▶ **Liste des tâches**:
[A] Les affirmations suivantes concordent-elles avec l'article sur les chanteuses soul à Rock en Seine ? (i) Celeste est née en Grande-Bretagne. (ii) Mahalia a été signée par un label à 13 ans. (iii) Celeste s'est produite sur la plus grande scène du festival. Pour chacune, répondez par oui ou par non en citant à l'identique les mots de l'article qui tranchent.
[B] Reprenez l'article sur les trois chanteuses soul de Rock en Seine et poursuivez-le à partir de sa dernière phrase.

▶ **Extrait du texte**:
^^^^^^^^^^^^^^^^

Trois chanteuses anglaises à tendance soul se produisaient samedi à Rock en Seine. Trois prétendantes à la relève de la regrettée Amy Whinehouse. Loin de nous l’idée d’organiser un match. Avoir le privilège d’aller les écouter une par une le même jour sur différentes scènes nous a permis au contraire d’en apprécier les singularités.
Celeste, l’élégance et la puissance vocale
Celeste c’est avant tout une voix, fêlée et puissante, qui nous fait tomber en pamoison chaque fois qu’on écoute son magnifique EP, Lately, paru en mars. Entourée d’un groupe de cinq musiciens, dont un jeune saxophoniste lumineux et un pianiste aux sonorités féériques, la chanteuse née aux Etats-Unis et grandie à Brighton (Grande-Bretagne) est apparue samedi sur la scène Cascade (la seconde du festival en terme de grandeur) dans une formation particulièrement jazz. Les titres lents et mélancoliques de son Ep, Coco Blood, Lately, Father’s Son et Both Sides of the Moon, ont été interprétés sans hâte, voluptueusement, avec une pureté qui nous a hérissé les poils.
Grande et fine, coiffée d’une afro de belle envergure, élégante et stylée dans son pantalon jaune citron, la chanteuse de 24 ans nous a fait fondre tout autant que le soleil qui dardait ses rayons sans pitié en ce milieu d’après-midi. Hyper délicate et ultra expressive au micro, Celeste en garde pourtant clairement sous la semelle question puissance : elle chante sans forcer et l’on sent bien qu’elle pourrait envoyer beaucoup plus fort. Cette retenue, tout comme sa gestuelle sobre, sans minauderies, fait aussi tout son charme. On attend la suite avec impatience.
Mahalia, fraîcheur et affirmation de soi
Mahalia a tout pour elle avec en supplément la fougue de la jeunesse. Petit prodige, elle compose depuis l’enfance et a été signée par un label à 13 ans. Aujourd’hui âgée de 21 ans, elle s’apprête à sortir son second album, le très réussi Love and Compromise, le 6 septembre. Sur scène, flanquée d’un bassiste et d’un batteur, deux colosses barbus, la native de Leicester est d’une fraicheur désarmante. Alors que ses singles de R&B pop cartonnent et font des millions de vues sur Youtube depuis 2016, de Complete Story à I Wish I Miss My Ex, Sober et Do Not Disturb, Mahalia prouve que le succès ne lui est pas monté à la tête. Vêtue d’un simple T-shirt ample et long sur un cycliste vert pomme, elle commente chacun de ses titres avec l’humour d’une copine de lycée. « J’ai commencé très jeune à écrire, en gros sur les garçons qui me plaisaient« , nous apprend-elle.

^^^^^^^^^^^^^^^^

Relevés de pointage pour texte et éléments

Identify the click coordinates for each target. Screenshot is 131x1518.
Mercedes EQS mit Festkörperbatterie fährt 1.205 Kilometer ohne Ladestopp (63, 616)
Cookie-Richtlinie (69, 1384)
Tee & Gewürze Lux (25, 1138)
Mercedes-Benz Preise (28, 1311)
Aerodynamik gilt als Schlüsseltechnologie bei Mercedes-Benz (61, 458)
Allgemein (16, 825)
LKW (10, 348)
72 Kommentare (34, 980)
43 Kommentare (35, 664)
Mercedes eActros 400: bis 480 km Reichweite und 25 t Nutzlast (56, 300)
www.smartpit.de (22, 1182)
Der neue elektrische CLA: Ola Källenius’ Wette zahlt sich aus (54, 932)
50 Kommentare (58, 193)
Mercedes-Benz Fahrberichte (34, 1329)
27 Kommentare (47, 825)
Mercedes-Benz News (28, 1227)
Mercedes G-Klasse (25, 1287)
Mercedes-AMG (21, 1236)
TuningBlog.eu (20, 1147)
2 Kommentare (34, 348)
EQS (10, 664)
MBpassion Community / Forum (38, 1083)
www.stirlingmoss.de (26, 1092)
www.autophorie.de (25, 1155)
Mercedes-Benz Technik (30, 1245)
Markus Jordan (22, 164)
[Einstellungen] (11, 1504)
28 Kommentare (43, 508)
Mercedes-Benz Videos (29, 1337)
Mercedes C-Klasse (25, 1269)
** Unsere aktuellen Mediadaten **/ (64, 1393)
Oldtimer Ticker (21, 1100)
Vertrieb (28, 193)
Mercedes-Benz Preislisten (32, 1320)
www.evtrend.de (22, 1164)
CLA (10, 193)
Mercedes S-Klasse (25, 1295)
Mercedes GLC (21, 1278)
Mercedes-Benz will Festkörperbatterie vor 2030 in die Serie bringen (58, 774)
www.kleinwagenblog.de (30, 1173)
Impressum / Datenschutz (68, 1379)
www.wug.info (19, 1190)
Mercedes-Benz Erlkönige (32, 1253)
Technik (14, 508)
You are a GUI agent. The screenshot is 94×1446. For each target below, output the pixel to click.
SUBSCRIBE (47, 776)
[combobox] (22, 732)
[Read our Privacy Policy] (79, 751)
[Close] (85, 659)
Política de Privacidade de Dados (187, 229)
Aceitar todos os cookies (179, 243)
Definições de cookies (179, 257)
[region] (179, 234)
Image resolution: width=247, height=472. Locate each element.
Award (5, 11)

^^^^^^^^^^^^^^^^

▶ **Réponses par tâche**:
[A]
(i) Non : « la chanteuse née aux Etats-Unis et grandie à Brighton (Grande-Bretagne) ».
(ii) Oui : « a été signée par un label à 13 ans ».
(iii) Non : « sur la scène Cascade (la seconde du festival en terme de grandeur) ».

[B]
Ses chansons parlent effectivement beaucoup de marivaudages mais Mahalia est une jeune femme puissante et déterminée qui chante surtout l’affirmation de soi. « En tant que femme, quand je parle de sexe c’est toujours mal perçu. Pourquoi est-ce que cela pose problème ? En 2019, tout le monde doit pouvoir faire ce qu’il veut de son corps. Je suis une queen« , lance-t-elle tout sourires en introduction de One Night Only, sous les acclamations de la foule très jeune venue l’applaudir sur la petite scène des 4 Vents. Avant le titre 17 dont les paroles disent « I’m so proud to be me/I feel so free/ Always good to be seventeen », elle explique avoir écrit cette chanson « parce que j’aime mes cheveux afro, j’aime ma couleur de peau, j’aime mes gros lolos« . Elle est ovationnée une nouvelle fois, à raison. On en reparle bientôt.
Jorja Smith, l’étoile qui n’en finit plus de monter
La nouvelle étoile incontestée de la soul moderne teintée de R&B, c’est elle. Depuis deux ans, la notoriété de Jorja Smith grimpe à vitesse supersonique et on se demande où elle va s’arrêter. Il y a un peu plus d’un an, en juin 2018, l’Anglaise d’ascendance jamaïcaine était encore inconnue en France. Elle défendait alors sur une petite scène à We Love Green l’album magistral fourmillant de hit singles qu’elle s’apprêtait à sortir. En octobre, ses chansons étaient sur toutes les lèvres et elle faisait déjà un Olympia. Ce soir, à tout juste 22 ans (elle les a fêtés en juin), elle est l’une des têtes d’affiche de Rock en Seine et officie sur la Grande scène, à l’égal des plus grands.
Lorsqu’elle paraît, plus éblouissante que jamais, en queue de cheval haute, robe courte étincelante sur baskets immaculées, c’est l’émeute. Elle attaque son set doucement sur le lent et chaloupé Lost & Found, qui ouvrait son album et où sa voix donne déjà toute sa mesure avec une multiplicité de textures et des montées spectaculaires. Le hit mélancolique Teenage Fantasy, une ode aux crush adolescents, dont le refrain est repris en chœur, voit le show monter en puissance.
Jorja Smith a pris de l’assurance depuis l’Olympia. Envolée sa timidité qui la voyait tirer maladroitement sur sa petite robe rose et remercier timidement avec les yeux baissés. Elle regarde maintenant droit devant elle, distribue à la ronde des sourires à se damner, se balade crânement en ondulant sur toute la largeur de la scène sans plus camper devant son micro et remue du popotin avec classe comme elle l’a toujours fait, s’attirant chaque fois les rugissements lubriques du public.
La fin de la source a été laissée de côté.